Package metadata has evolved a lot over the years. You can see the evolution if you go through the following PEPs:
- PEP 241 -
Metadata-Version: 1.0 - PEP 314 -
Metadata-Version: 1.1 - PEP 345 -
Metadata-Version: 1.2 - PEP 566 -
Metadata-Version: 2.1
Each PEP shows a summary of differences from the last one. Between PEPs 345 and 566, there was also PEP 426 which defined the Metadata-Version: 2.0.
It was deferred from December 2013 through to March 2017, until it was withdrawn in February 2018 in favour of PEP 566. During those four years, distutils-sig worked through a number of major changes (including the wheel format) which provided additional perspective on which metadata format changes were really needed and which changes could be omitted.
More recently, PEP 639 has been proposed to add support for SPDX license identifiers to the metadata!

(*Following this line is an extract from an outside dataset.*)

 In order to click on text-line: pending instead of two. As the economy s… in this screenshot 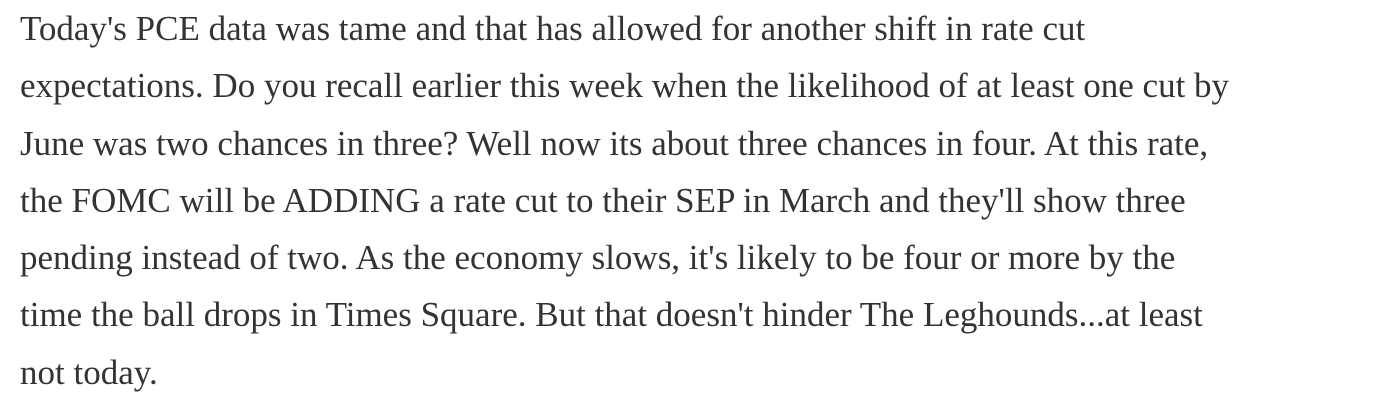, I will do `click(598, 258)`.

It defines the Metadata-Version: 2.2.
RECORD
The contents of conference_radar-0.8.0.dist-info/RECORD look like this:
conrad/__init__.py,sha256=9CLWqIDZ3zdQaWPSE8_MkeYDrkBiMiTRtwvjgH6PMlg,264
...
crawlers/__init__.py,sha256=kjZ6-dgMlTllgh-dgF9oNaSj16zqrkHepkLbRWQnxL4,273
...
conference_radar-0.8.0.dist-info/WHEEL,sha256=g4nMs7d-Xl9-xC9XovUrsDHGXt-FT0E17Yqo92DEfvY,92
conference_radar-0.8.0.dist-info/METADATA,sha256=U3nNq16oYEGW4QXWOEqieH8sLGUHyOi_1wtH36LXHZQ,5735
conference_radar-0.8.0.dist-info/LICENSE,sha256=Bz1pUCrLkNY-AJBPeFhvBV-nTInGGHl5Omfru8Sfs1M,11343
conference_radar-0.8.0.dist-info/entry_points.txt,sha256=ksgimi9VMCvimad9n9R7Yd0uSRX1jcd5kIGxylMd7v4,49
conference_radar-0.8.0.dist-info/top_level.txt,sha256=fKXJ9FYqwcB8otyOU2HQErWf3TcLK3Dqc6rH1qK-Lp0,16
conference_radar-0.8.0.dist-info/RECORD,,
The RECORD file holds a list of all the installed files, which allows the implementation of an uninstall command! It is a CSV, composed of records, one line per installed file. The csv module is used to read the file, with these options:
- field delimiter:
, - quoting char: `
- line terminator:
os.linesep(so\r\nor\n)
Each record is composed of three elements:
- the file's path
- a hash of the file's contents. The hash is either the empty string or the hash algorithm as named in
hashlib.algorithms_guaranteed, followed by the equals character=, followed by the urlsafe-base64-nopad encoding of the digest (base64.urlsafe_b64encode(digest)with trailing = removed). - the file's size in bytes
There's also PEP 491 which defines version 1.9 of the wheel format, but it is currently deferred, with Python packaging improvements currently focusing on the package build process rather than expanding the wheel format to cover additional use cases.